Sosyal Medya

Makale

İnsan Neyi Aramalıdır?

İlk düşünmen gereken şey ne aradığını sormandır... Sonra nereye gittiğini sor... Ardından hangi niyetle yola çıktığını sor kendine ve iç sesini, kalbinin sesini, yüreğinin sesini dinle... Orada şeytandan uzak ilahi nefhaları bulursun...

İnsanların arayışlarına bak, onlara hemen katılma, önce dinle, ne dediklerine, neyi istediklerine kulak kesil. Neye çağırıyorlar, kime çağırıyorlar, bak… Öyle hemen teslim olma…

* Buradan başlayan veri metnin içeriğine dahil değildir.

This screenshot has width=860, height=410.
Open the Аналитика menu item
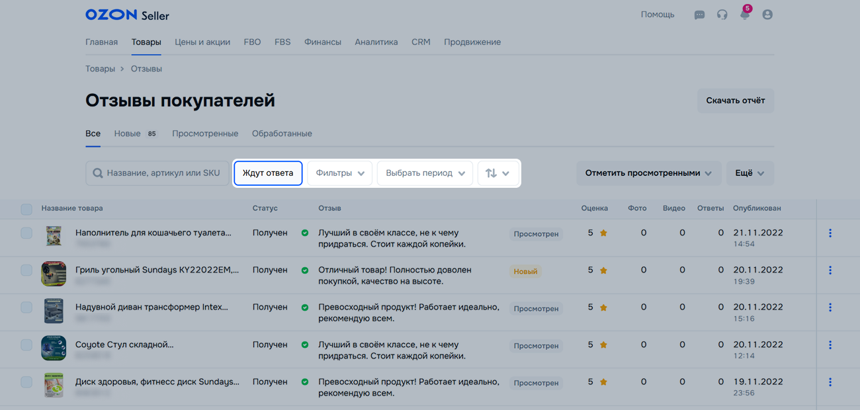[376, 42]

Güven, ama önce kendi vicdanına ve aklına güven… Başkasına güvenin boşa çıkabilir. O zaman yıkılırsın… Ama kendine olan güvenin ve inancın, başkasına ne kadar güveneceğini ve inanacağını belirlesin… O zaman pişman olmazsın…

Aykırı olma! Kendin ol... Sade, yalın, garazsız, riyasız sadece kendin ol...

Başkalarına benzemeye çalışma… Onlara öykünme… Hep gözün dışarıda olmasın, her zaman kendi içini gözle… Kendini gözle ki başkasına bakacak vaktin olmasın… Mizan, insanın hakikat yolculuğunda sürekli yanı başında durması gereken başucu kılavuzudur. Böylece sana sunulan ve senin tanık olduğun her şeyi tart, ama neye göre tartacağını bilirsen eğer yanılmazsın… O zaman tartının ruhunu ve biçimini doğru kurmak gerek…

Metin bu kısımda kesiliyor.